Photo by Tommy doc. |
Barulah ketika ia beranjak dari Balikpapan dan mulai menetap di Jogyakarta sebagai mahasiswa komunikasi di salah satu universitas, ia mendirikan Warning Magazine: sebuah media musik dengan tampilan full color dan glossy. Yang mana majalahnya tersebut kini sudah mencapai 4 edisi. Dan untuk mengetahui asal-usul/proses transisi dari Salah Cetax ke Warning Magazine, berikut hasil wawancaranya. (AL)
Hallo Tom. Lagi sibuk apa nih ?
Ini lagi ngedit foto-foto Carcass di Rock in Solo kemarin mas. sama ya sibuk mikir judul skripsi hehe.
Walaupun kedengerannya basi, tapi kayanya seru nih kalau kamu cerita tentang perkenalan dengan zine. Prosesnya bagaimana tom ?
Gpp, yang basi juga kadang enak hehe. Kenal zine ya, itu dulu kalo gak salah akhir 2006. Zine pertama yang kubaca Arus Bawah buatan Fitrah No Label Recs. Terus tertarik cari tau, datang kelapakan, ketemu mas-mas punk buat cari zine. Ini bukan hal yang mudah untuk kota kaya Balikpapan yang serba terbatas. hehehe. Diawal-awal itu dapat Jalur Bebas, Hantam Stagnansi. Nah dulu, dari si mas editor Jalur Bebas ini, aku suka order zine.
Sampai akhirnya kamu mendirikan Salah Cetax.
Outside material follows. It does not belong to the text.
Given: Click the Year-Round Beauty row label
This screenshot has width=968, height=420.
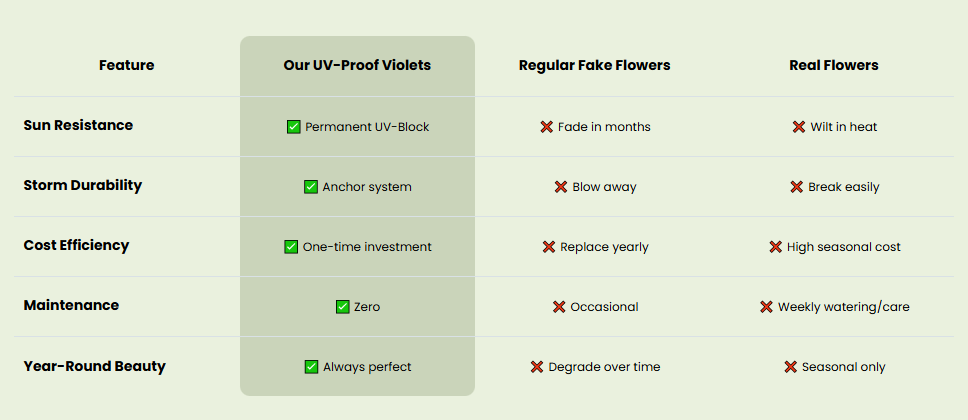Looking at the screenshot, I should point(95,366).
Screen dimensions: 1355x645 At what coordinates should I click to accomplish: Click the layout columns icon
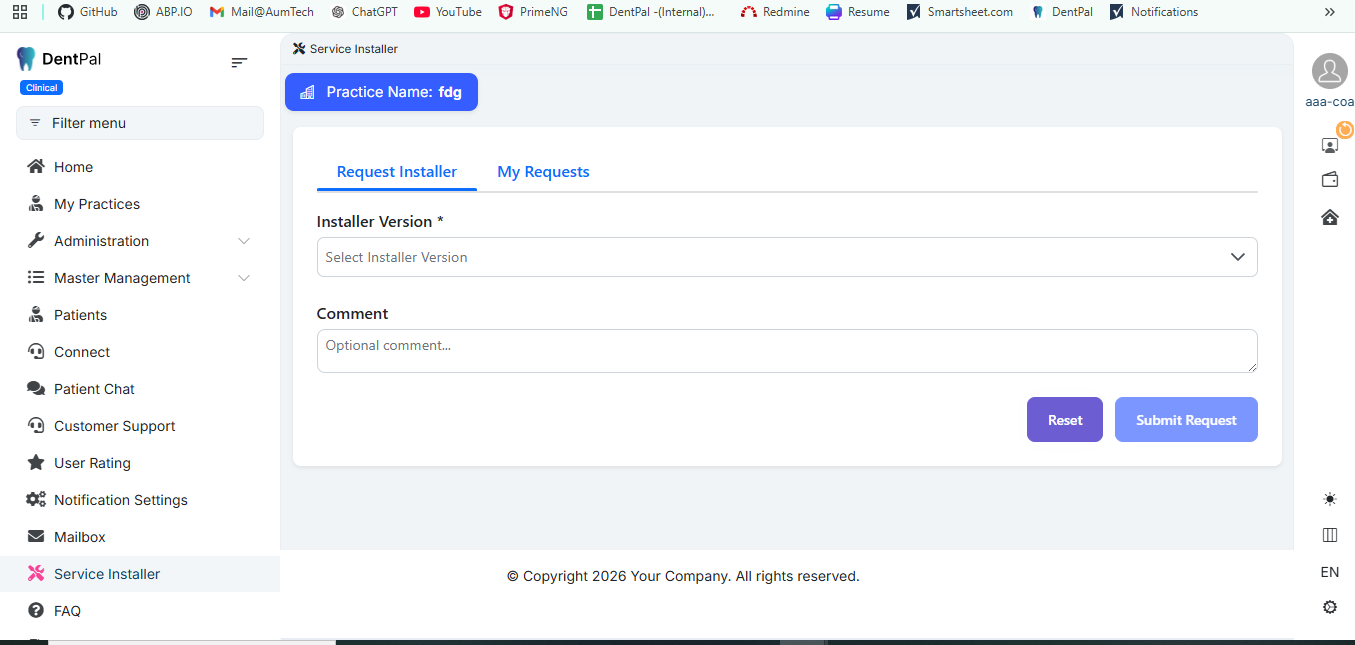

Sedikit sejarah SalCet, mungkin ?
Dari dapat banyak zine itu, aku pikir kayaknya asik nih kalo buat zine juga pake semangat “gak perlu jadi penulis & desainer grafis handal dulu untuk buat media”. Terus kebetulan juga suka musik punk, nah temen-temen dulu pada bikin band, ketidak-mampuanku bermain band juga jadi faktor untuk bikin zine. Ya, ide awalnya sesederhana pengen ikut senang-senang juga dalam hingar bingar punk. Alasanlainnya, waktu itu gara-gara pengen tau tentang band-band yang kusuka, dan ku pikir itu bisa dilakukan lewat interview-interview di zine.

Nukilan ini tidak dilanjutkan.